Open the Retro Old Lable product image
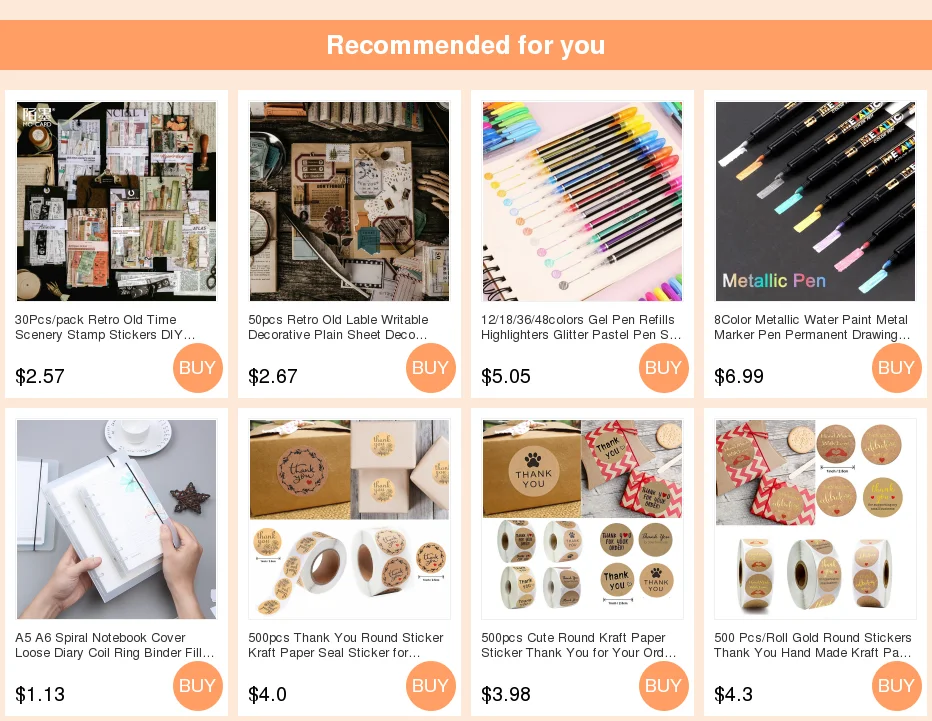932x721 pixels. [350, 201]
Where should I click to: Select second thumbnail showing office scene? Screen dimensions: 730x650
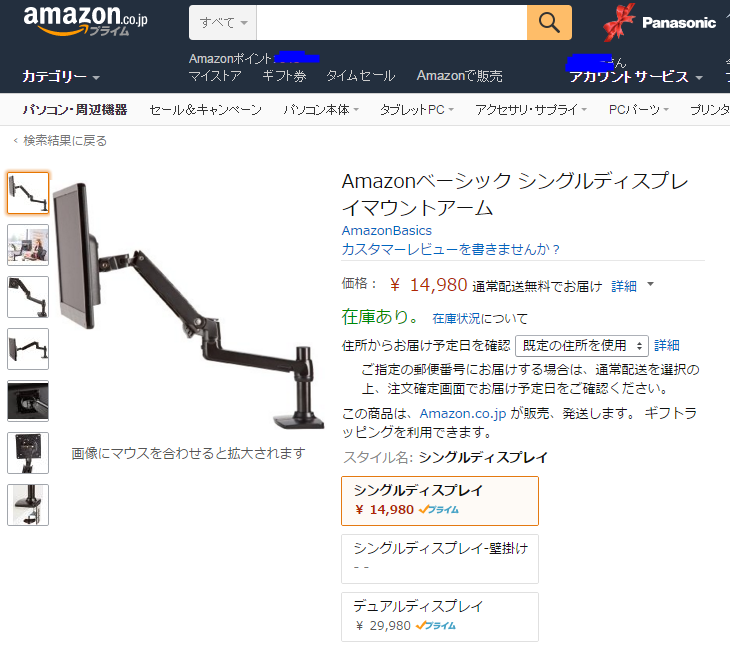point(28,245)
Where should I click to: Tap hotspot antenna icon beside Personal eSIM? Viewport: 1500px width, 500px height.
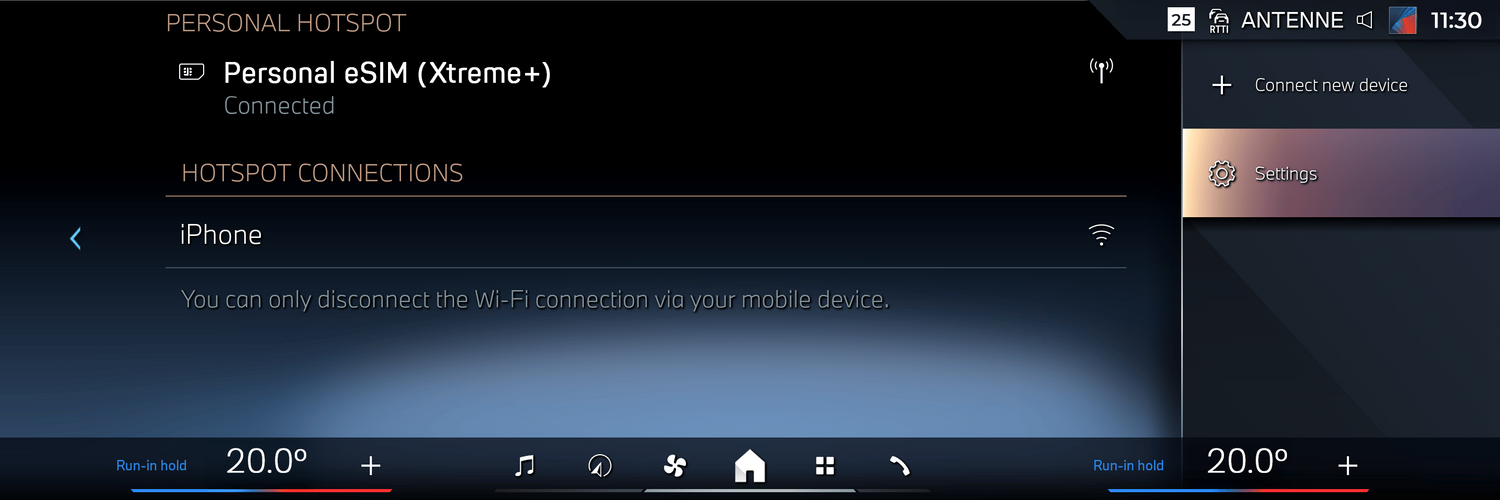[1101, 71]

• • • • •

# Try it
Copy nothing outside the span: please output the lines from the one with "Where should I click to: Tap" through the end of the entries above, and skip the pictures.

# Solved problem
Where should I click to: Tap hotspot antenna icon beside Personal eSIM? Viewport: 1500px width, 500px height.
[1101, 71]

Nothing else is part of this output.